Portugal fica mais perto da aplicação da Declaração de Bolonha, um compromisso assumido em 1999 pelos Estados-membros da UE com vista à criação, até 2010, de um "espaço europeu do Ensino Superior". A Declaração de Bolonha tem como objectivo facilitar a mobilidade e a empregabilidade dos estudantes na Europa, tornando equivalentes os graus académicos atribuídos em todos os estados-membros.

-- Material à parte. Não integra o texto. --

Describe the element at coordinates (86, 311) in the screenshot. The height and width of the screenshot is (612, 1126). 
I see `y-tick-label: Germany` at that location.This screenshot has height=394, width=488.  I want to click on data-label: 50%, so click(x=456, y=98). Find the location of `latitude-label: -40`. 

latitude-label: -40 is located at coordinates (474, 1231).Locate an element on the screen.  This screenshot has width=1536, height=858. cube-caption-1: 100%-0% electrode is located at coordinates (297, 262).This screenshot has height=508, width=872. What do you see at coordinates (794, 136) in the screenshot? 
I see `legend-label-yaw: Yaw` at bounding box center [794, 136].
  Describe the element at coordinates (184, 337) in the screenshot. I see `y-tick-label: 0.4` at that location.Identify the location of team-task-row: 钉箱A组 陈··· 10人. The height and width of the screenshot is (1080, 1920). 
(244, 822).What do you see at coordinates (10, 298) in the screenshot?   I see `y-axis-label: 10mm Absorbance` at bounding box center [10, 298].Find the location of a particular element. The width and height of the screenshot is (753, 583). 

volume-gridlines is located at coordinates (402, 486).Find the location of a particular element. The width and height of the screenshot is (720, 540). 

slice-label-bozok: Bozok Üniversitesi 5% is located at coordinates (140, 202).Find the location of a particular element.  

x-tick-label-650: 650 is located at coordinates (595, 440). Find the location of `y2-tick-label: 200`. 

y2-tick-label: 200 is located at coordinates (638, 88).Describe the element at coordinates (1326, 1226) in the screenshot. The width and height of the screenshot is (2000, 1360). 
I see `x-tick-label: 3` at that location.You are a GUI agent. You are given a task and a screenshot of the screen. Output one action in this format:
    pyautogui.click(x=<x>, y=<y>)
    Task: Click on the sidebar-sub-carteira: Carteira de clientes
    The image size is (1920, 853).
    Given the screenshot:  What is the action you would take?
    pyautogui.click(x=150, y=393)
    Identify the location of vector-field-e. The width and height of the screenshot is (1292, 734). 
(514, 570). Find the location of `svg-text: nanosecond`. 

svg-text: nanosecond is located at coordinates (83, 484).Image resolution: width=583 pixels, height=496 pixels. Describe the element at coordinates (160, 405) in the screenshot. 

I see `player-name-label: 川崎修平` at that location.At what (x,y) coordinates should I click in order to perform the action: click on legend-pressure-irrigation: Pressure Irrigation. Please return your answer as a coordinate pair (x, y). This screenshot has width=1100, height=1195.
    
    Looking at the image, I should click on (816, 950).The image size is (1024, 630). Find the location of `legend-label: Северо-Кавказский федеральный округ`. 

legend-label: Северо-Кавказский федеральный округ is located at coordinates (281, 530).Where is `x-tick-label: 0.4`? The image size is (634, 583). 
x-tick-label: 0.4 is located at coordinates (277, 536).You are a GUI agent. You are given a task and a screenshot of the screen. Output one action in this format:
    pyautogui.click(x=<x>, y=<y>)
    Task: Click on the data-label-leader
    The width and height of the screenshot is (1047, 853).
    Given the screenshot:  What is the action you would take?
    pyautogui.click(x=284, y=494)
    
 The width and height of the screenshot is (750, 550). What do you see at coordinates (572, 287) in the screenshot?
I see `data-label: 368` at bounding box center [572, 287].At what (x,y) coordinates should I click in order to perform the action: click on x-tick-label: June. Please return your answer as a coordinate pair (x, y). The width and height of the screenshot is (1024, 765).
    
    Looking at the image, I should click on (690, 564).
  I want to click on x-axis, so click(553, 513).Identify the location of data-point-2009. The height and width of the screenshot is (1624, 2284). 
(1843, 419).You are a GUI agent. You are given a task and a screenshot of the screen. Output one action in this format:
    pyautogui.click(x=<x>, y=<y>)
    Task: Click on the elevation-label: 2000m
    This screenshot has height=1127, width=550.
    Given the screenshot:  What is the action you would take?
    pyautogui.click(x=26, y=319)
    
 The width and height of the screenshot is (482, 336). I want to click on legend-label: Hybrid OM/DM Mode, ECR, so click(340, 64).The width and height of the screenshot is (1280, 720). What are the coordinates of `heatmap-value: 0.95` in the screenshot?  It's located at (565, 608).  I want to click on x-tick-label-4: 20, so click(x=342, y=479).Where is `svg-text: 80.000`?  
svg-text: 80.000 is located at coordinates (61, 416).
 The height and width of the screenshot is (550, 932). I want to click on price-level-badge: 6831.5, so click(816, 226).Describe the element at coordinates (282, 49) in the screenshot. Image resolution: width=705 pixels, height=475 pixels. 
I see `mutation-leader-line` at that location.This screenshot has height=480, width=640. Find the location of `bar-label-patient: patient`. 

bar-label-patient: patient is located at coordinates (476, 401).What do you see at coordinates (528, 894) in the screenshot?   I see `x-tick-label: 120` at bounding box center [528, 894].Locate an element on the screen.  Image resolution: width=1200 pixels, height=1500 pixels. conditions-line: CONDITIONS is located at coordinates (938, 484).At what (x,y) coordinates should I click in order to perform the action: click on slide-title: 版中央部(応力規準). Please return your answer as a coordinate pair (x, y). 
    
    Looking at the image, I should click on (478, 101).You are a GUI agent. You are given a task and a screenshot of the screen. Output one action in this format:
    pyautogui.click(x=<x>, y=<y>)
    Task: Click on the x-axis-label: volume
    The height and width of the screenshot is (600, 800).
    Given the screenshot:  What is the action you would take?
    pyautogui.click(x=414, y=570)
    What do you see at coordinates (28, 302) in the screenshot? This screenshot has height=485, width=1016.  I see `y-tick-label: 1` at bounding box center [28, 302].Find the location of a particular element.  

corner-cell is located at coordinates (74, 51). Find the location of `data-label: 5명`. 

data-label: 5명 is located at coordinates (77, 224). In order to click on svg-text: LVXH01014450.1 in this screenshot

Alberto Amaral em entrevista a um Jornal Nacional diário disse acreditar que todo o processo de Bolonha está, à partida, viciado e revelou existência de "agenda oculta" na criação do espaço europeu de Ensino Superior. Diminuir custos da mão-de-obra e encargos do Estado são as metas reais, ou seja, Bolonha obrigará Portugal a desinvestir no Superior.

O processo vai implementar uma espécie de "quotas educativas", em que Portugal perderá face aos países europeus tecnologicamente mais avançados. O alerta foi lançado no Porto pelo director do Centro de Investigação de Políticas do Ensino Superior (CIPES).

Para Alberto Amaral, "o que está por trás de Bolonha são os problemas dos salários europeus muito elevados, agravados pelo que resta do sistema do Estado Providência, os quais prejudicam a posição da Europa no novo sistema de competição económica global".

Traduzindo em miúdos, o ex-reitor explicou que Bolonha vai permitir, por um lado, diminuir os custos de mão-de-obra, e por outro, fazer baixar os encargos públicos com o Ensino Superior, "de forma bem mais eficaz do que um simples aumento das propinas".

O primeiro ciclo de estudos, com relevância para o mercado de trabalho, será financiado pelo Estado. Contudo, serão os estudantes a pagar o ensino pós-graduado (2.º ciclo) como forma de ele próprio zelar pela sua empregabilidade.

O director do CIPES revelou que o sistema de créditos, como se prevê, não será uma moeda fiável para o reconhecimento de estudos e apenas irá criar "uma burocracia intolerável e asfixiante".

No final, o ex-reitor concluiu "E, meus caros colegas, depois não se queixem por andarem a dormir ou por não terem sido avisados".